One of the primary growth drivers for the data quality software and solutions market is the exponential increase in data generation across different industry verticals. With the advent of digital transformation, businesses are experiencing unprecedented volumes of data. This surge necessitates robust data quality solutions to ensure that data is accurate, consistent, and reliable. As organizations increasingly rely on data-driven decision-making, the demand for data quality software is expected to escalate, thereby propelling market growth.
Furthermore, the integration of artificial intelligence (AI) and machine learning (ML) into data quality solutions has significantly enhanced their capabilities. AI and ML algorithms can automate data cleansing processes, identify patterns, and predict anomalies, which improves data accuracy and reduces manual intervention. The continuous advancements in these technologies are expected to further bolster the adoption of data quality software, as businesses seek to leverage AI and ML for optimized data management.
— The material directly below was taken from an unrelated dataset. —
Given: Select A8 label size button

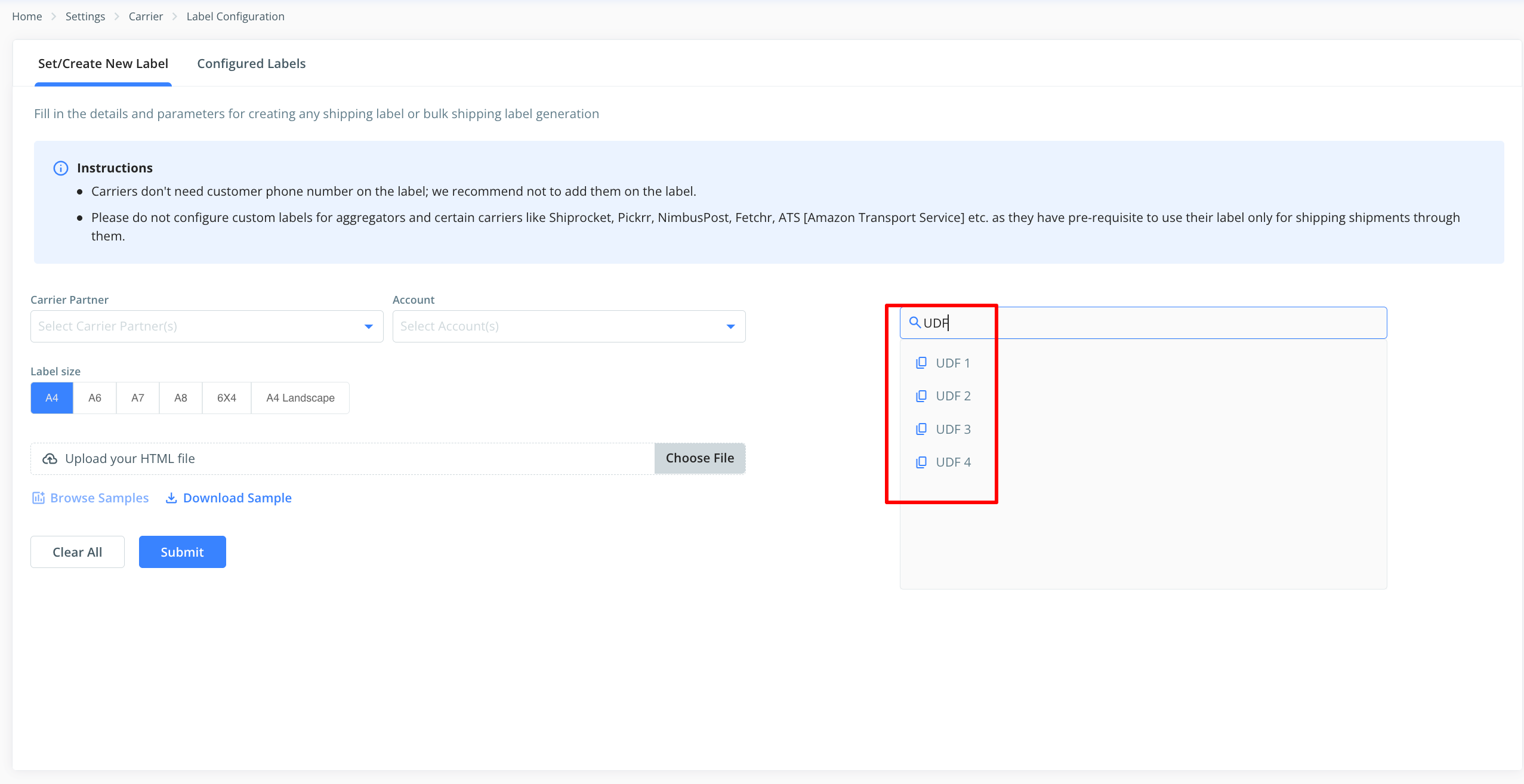Looking at the screenshot, I should pyautogui.click(x=181, y=398).
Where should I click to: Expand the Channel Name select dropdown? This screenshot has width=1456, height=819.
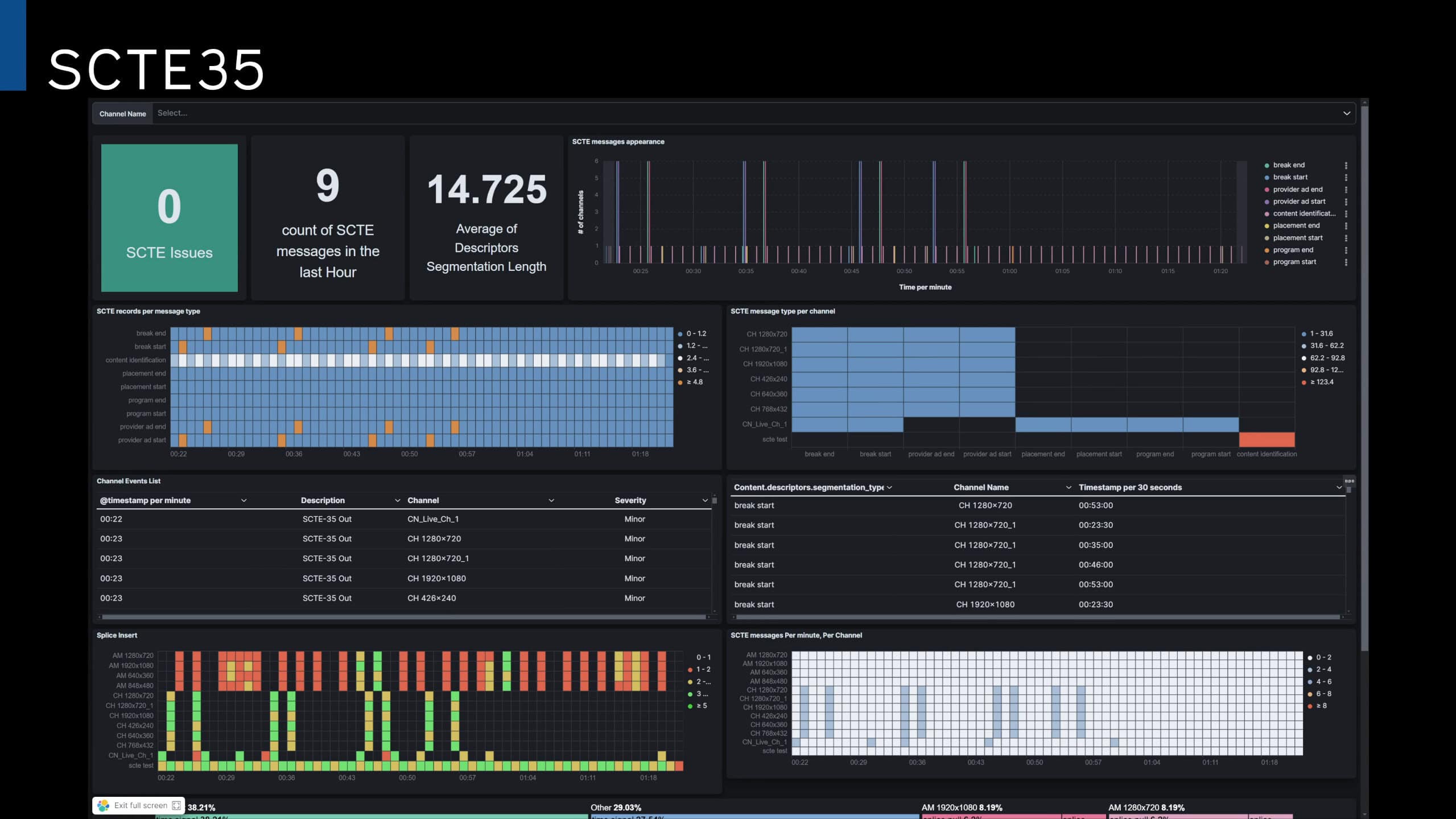pos(1346,113)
The growing regulatory landscape concerning data privacy and security is another crucial factor contributing to market growth. Governments and regulatory bodies across the world are implementing stringent data protection laws, compelling organizations to maintain high standards of data quality. Compliance with these regulations not only helps in avoiding hefty penalties but also enhances the trust and credibility of businesses. Consequently, companies are increasingly investing in data quality solutions to ensure adherence to regulatory requirements, thereby driving market expansion.
Regionally, North America is expected to dominate the data quality software and solutions market, followed by Europe and Asia Pacific. North America's leadership position can be attributed to the early adoption of advanced technologies, a high concentration of data-driven enterprises, and robust infrastructure. Meanwhile, the Asia Pacific region is anticipated to exhibit the highest CAGR over the forecast period, spurred by the rapid digitization of economies, increasing internet penetration, and the growing focus on data analytics and management.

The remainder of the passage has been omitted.